Starting a small business can be a crazy adventure. It’s sort of like driving to a destination you’ve never been to before. But if you’re like me, a road trip isn’t as much fun to you without a co-pilot, and when you’re starting a business, that co-pilot is your business partner.
As an attorney that works with entrepreneurs, I’ve personally seen that small businesses can really thrive with the right people working together.
A good business partner will celebrate with you during the highs, encourage you during the lows, and keep it real with you through it all.
I know this because, in addition to working with entrepreneurs, I also happen to have a pretty fantastic business partner, myself! I recently started a small branding agency, Hot Fire Social, alongside my fellow attorney Steph Trejos, who I met while working at the San Diego law firm, wilkmazz PC. Although we’re still navigating the ins and outs of what our partnership will look like, we have a solid friendship to grow from and a bounty of legal knowledge between us (and our fantastic mentor, Sam Mazzeo) to consider.
So, I’d like to share some wisdom with you! What follows is a mix of ten legal questions and personal considerations Steph and I suggest you mull over if you’re thinking about taking on a business partner.
1. Are Either Of You Bound By Any Contracts?
##########
Tasks to carry out:
a - Answer these questions from the business partnership article, one per line:
(i) What is the name of the branding agency the author started?
(ii) At which firm did the author meet Steph Trejos?
(iii) Who is named as the mentor?
b - Please restate the business partnership article from the words "So, I’d like" through the words "By Any Contracts?", swapping "mull over" for "think about".
c - Write the next part of the business partnership article, picking up after its last line.
The material after this point has no connection to the business partnership article.
##########
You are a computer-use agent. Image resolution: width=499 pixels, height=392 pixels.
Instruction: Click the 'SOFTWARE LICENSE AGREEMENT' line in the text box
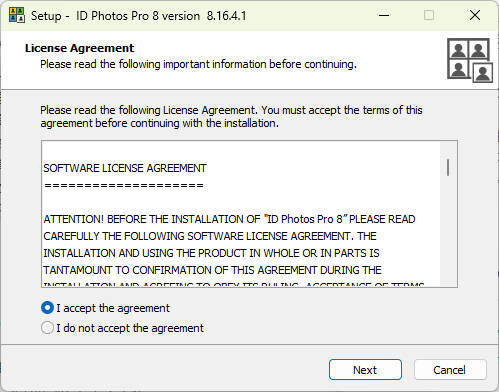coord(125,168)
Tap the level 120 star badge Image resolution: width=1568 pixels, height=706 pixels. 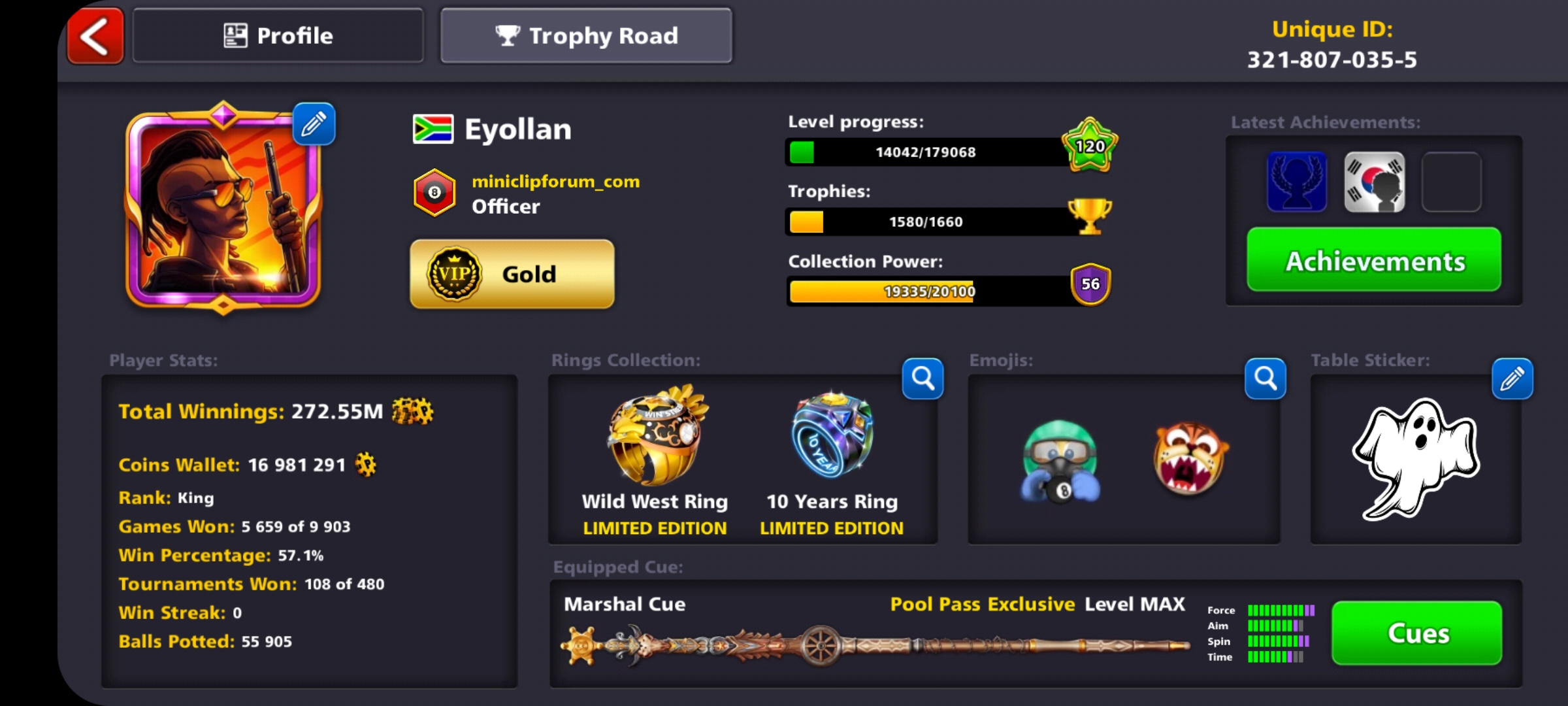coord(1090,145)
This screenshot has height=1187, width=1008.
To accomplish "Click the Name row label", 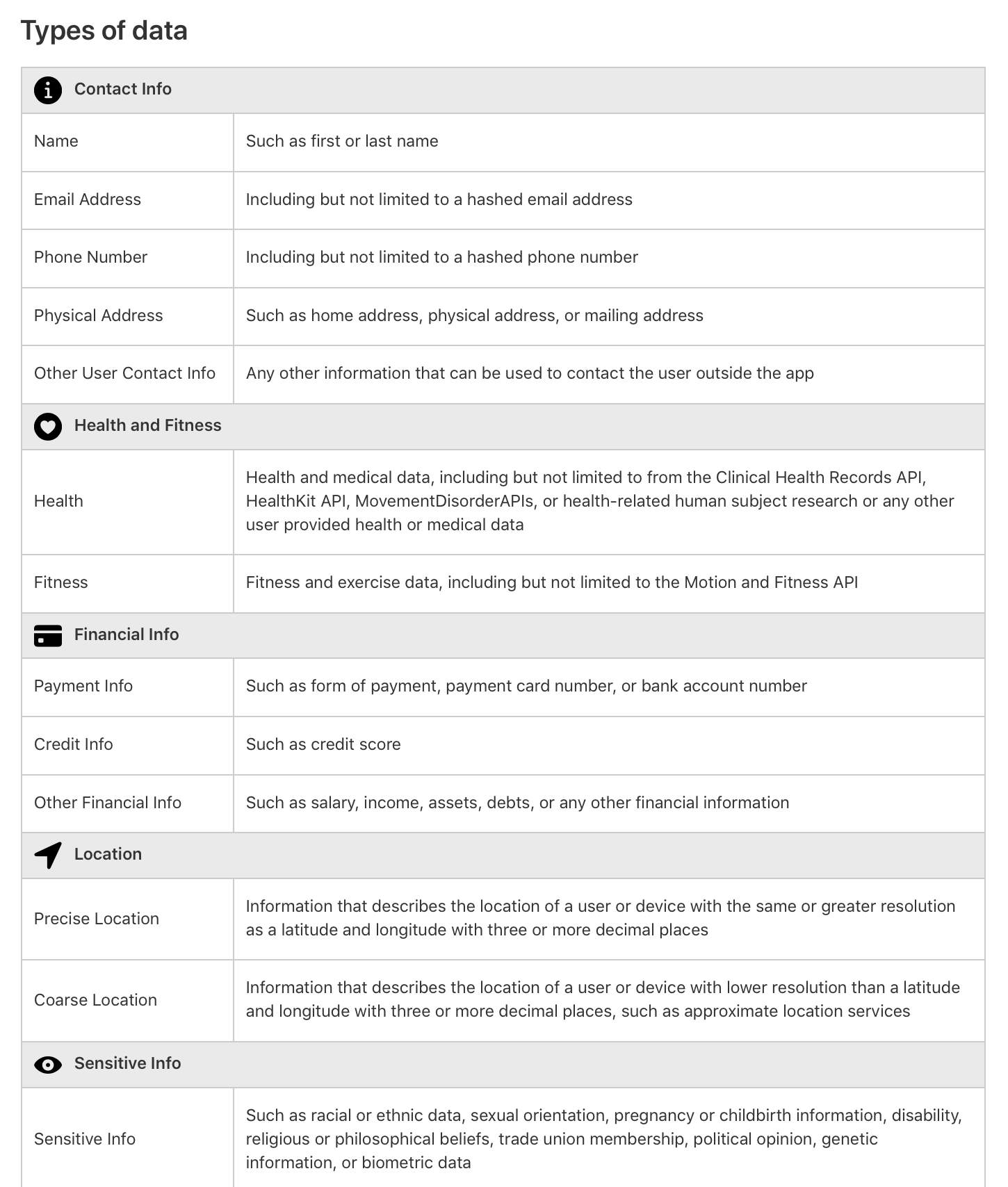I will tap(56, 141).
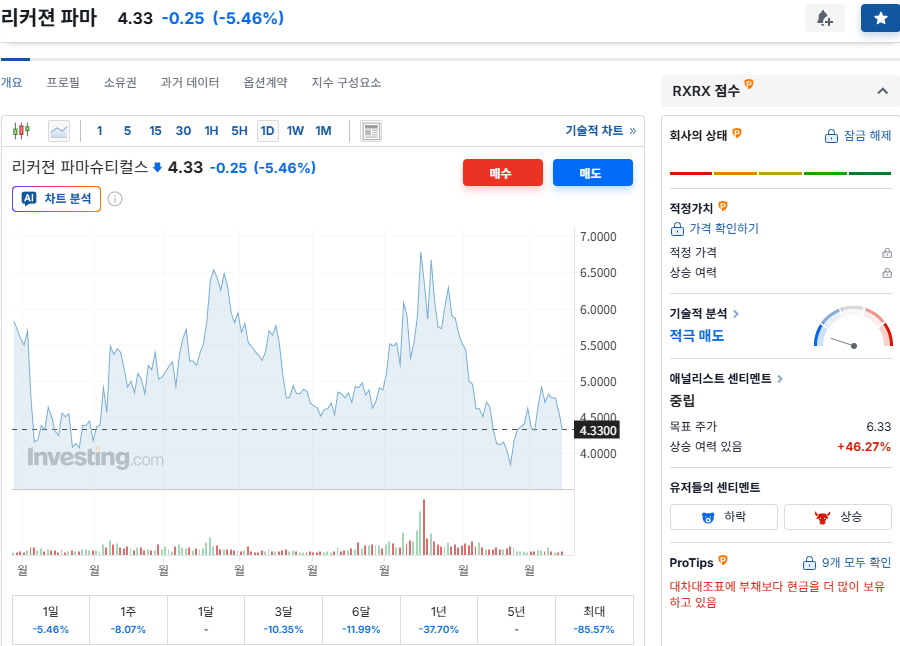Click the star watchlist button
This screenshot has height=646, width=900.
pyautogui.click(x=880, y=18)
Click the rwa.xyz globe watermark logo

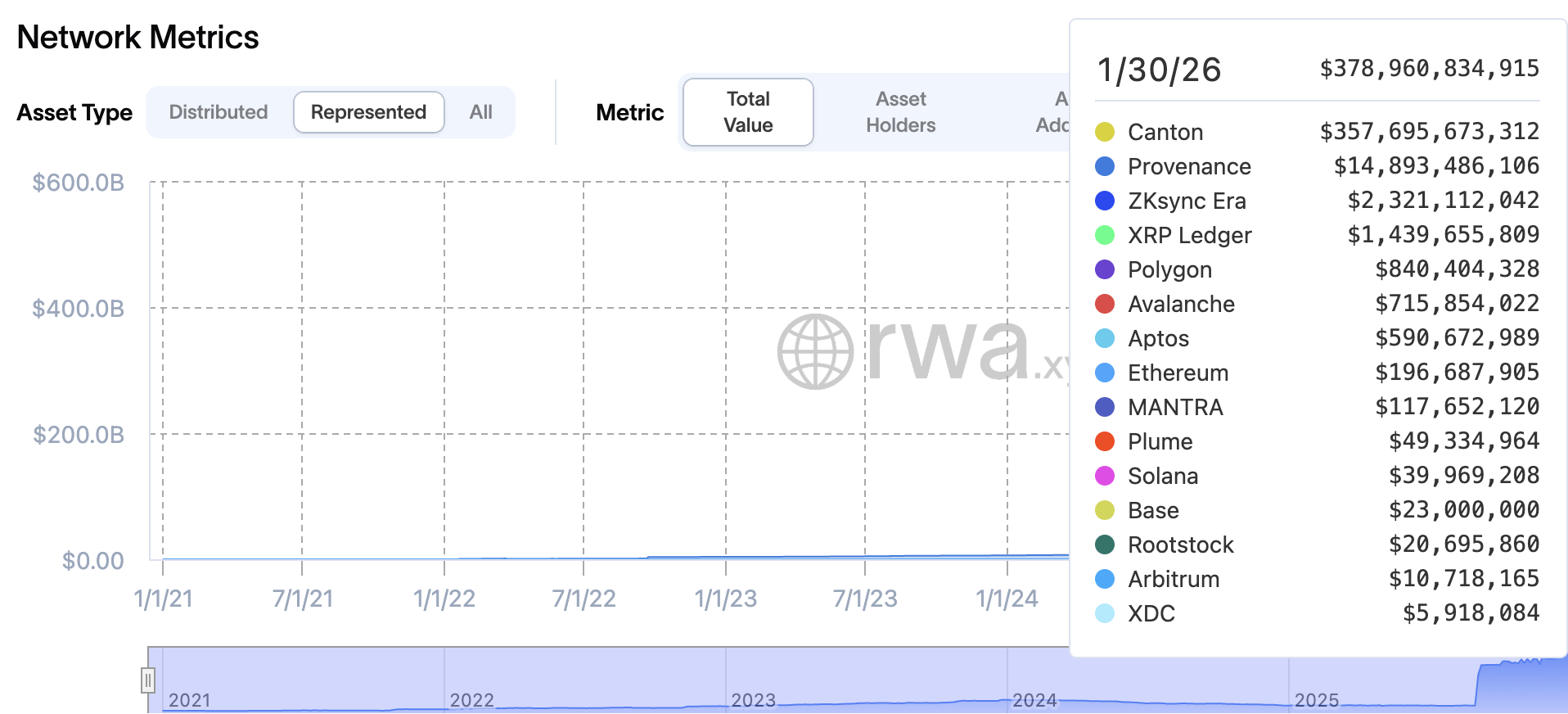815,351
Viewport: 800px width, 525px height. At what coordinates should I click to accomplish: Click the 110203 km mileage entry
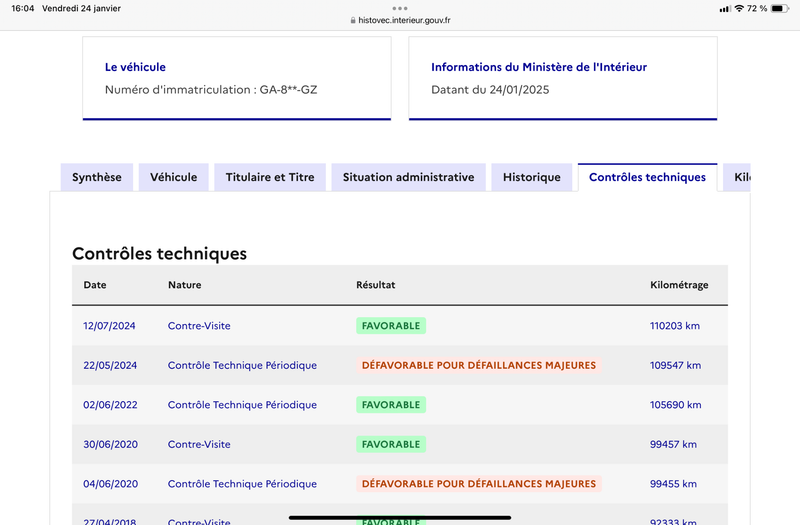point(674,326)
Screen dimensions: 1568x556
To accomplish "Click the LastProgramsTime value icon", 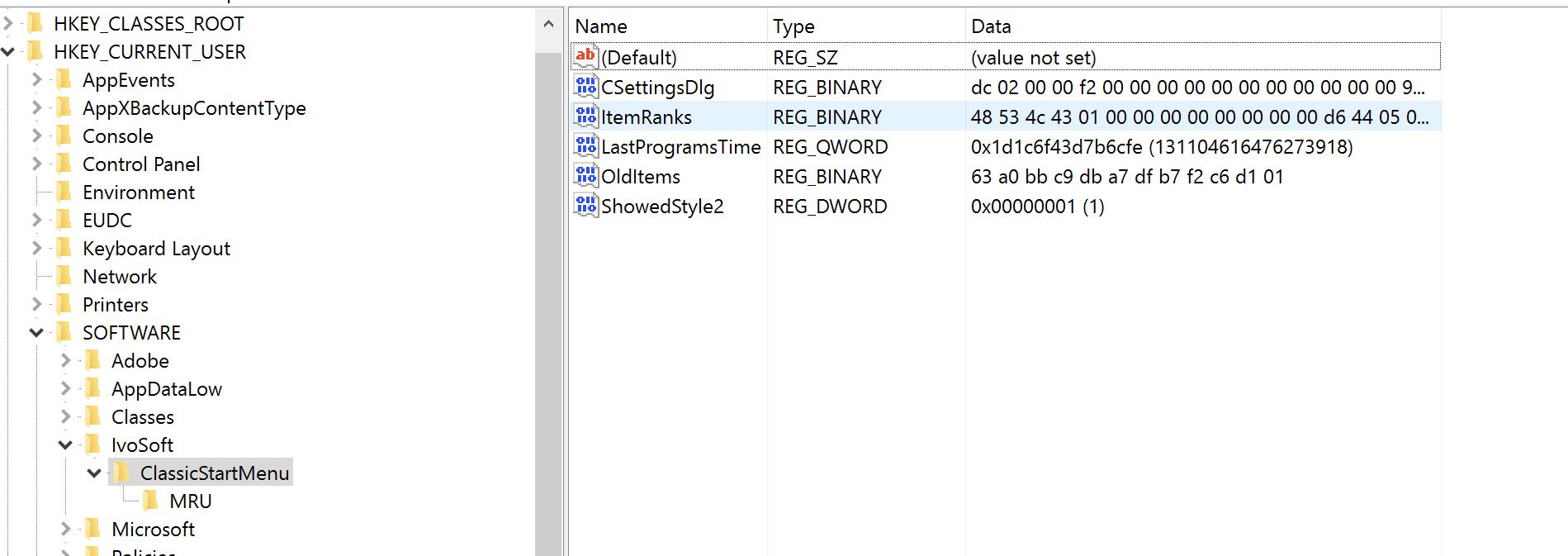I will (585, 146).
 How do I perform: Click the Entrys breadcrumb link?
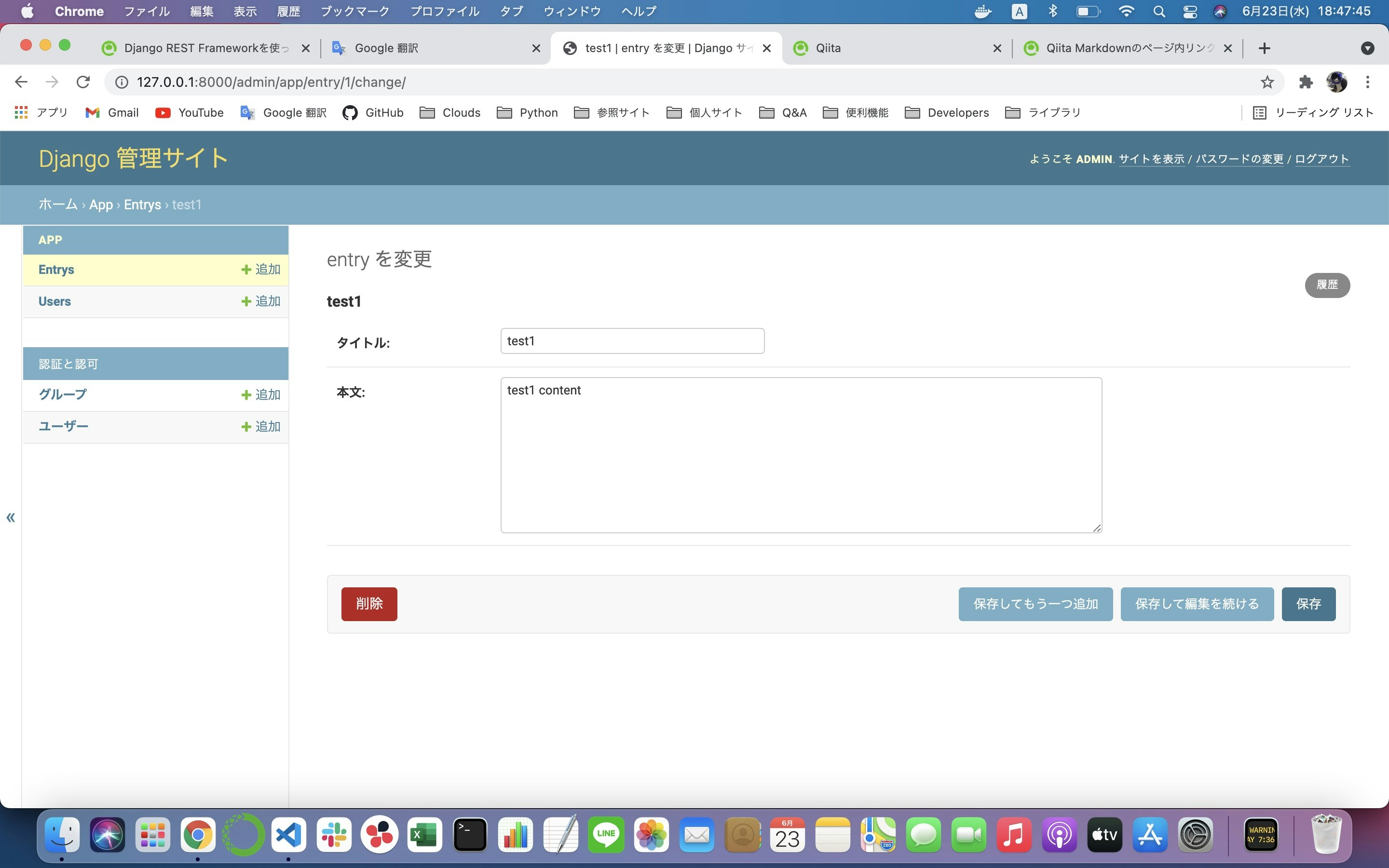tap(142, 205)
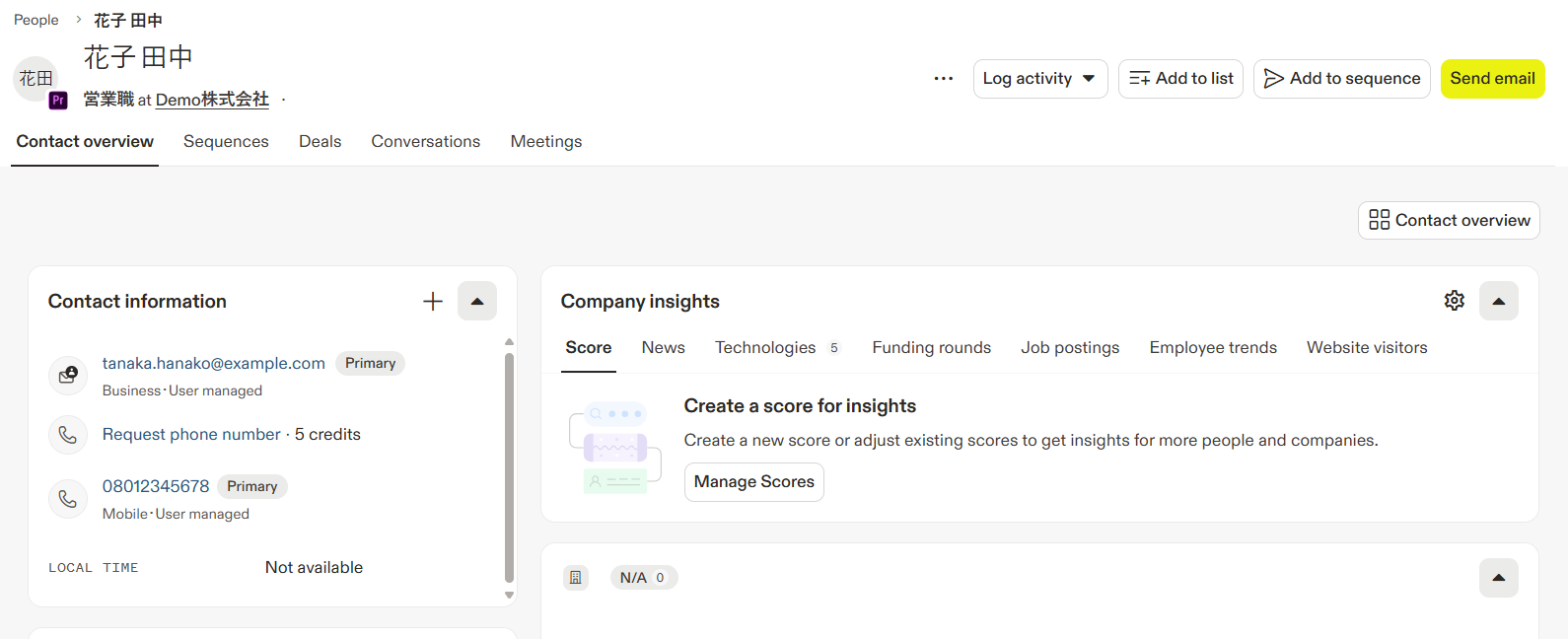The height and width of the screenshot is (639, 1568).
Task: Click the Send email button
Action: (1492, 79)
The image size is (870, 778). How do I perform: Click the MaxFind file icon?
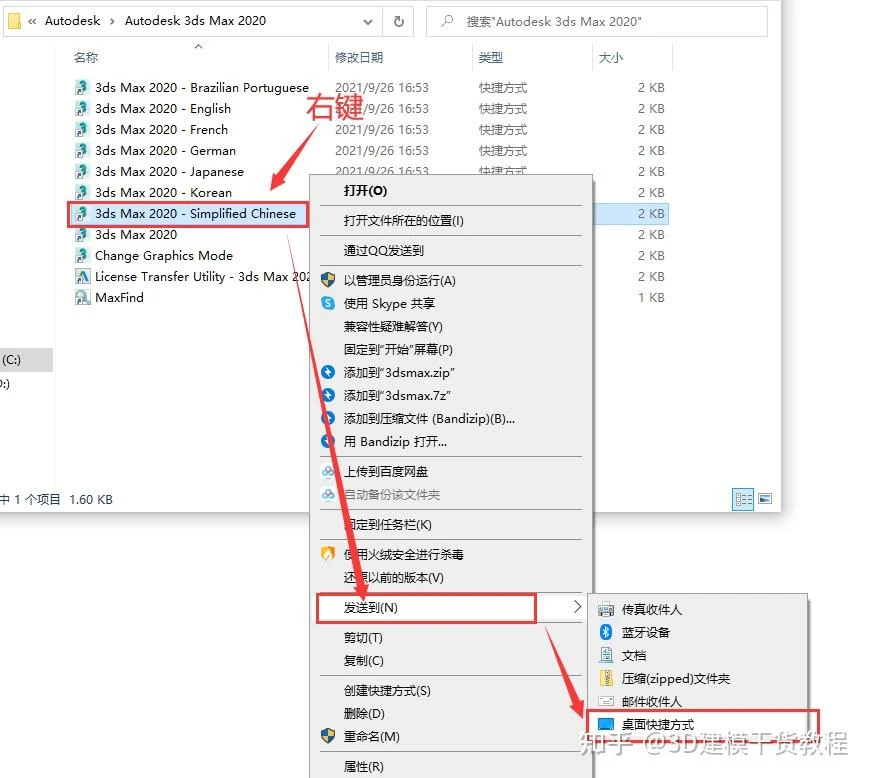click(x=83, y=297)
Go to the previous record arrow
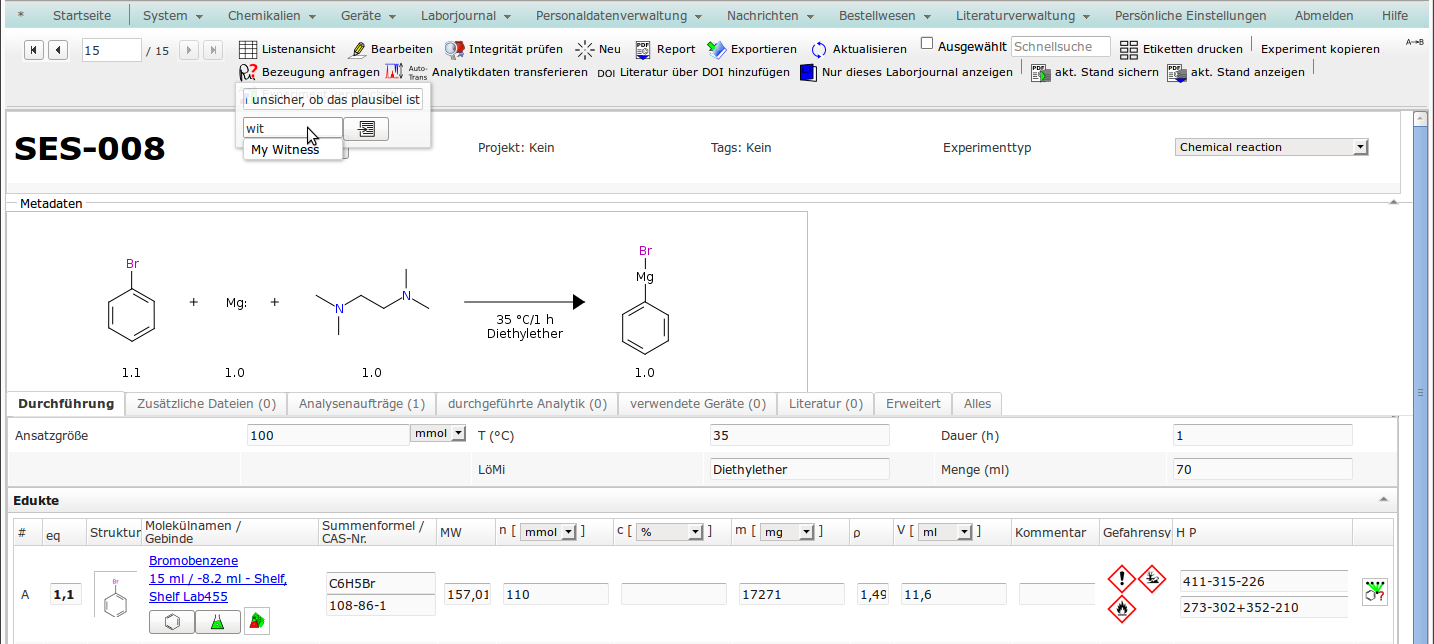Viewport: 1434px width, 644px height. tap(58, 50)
##########
Expected answers:
a -
(i) Hot Fire Social
(ii) wilkmazz PC, a San Diego law firm
(iii) Sam Mazzeo

b -
So, I’d like to share some wisdom with you! What follows is a mix of ten legal questions and personal considerations Steph and I suggest you think about if you’re thinking about taking on a business partner.
1. Are Either Of You Bound By Any Contracts?

c -
Before you get started, double check that you and your partner are not bound by any non-compete or non-solicitation agreements from former employers. This is a consideration to make if either of you were recently, or are currently, employed. To determine whether or not you’re bound, make sure to read carefully through your employment documents, or ask a word ninja for help translating the legalese in those employment documents (that’s right, attorneys shall hereinafter be referred to as “word ninjas”).
2. Are You on the Same Page When It Comes to Forming a Business Entity?
If you’re not bound by any contracts, you should move onto discussing what type of business entity will work best for your needs. Confused by what I mean by “entity”? That just means the form of the business! Will you be an LLC? A corporation? Nonprofit? Or perhaps you feel more comfortable being a general partnership. Before settling on anything, consult with your CPA (because eek, taxes!) and your attorney (now an entity ninja, if you will) about which entity is right for you.
3. How Do You Want to “Split” the Business?
You’ll also want to discuss what percentage of ownership you each have in the business. Once you’ve figured out who owns what, commit these numbers to writing in a partnership agreement, operating agreement, or shareholder agreement (the name of the agreement will depend on which entity you and your partner decide to operate as). Again, consult an attorney for help with this!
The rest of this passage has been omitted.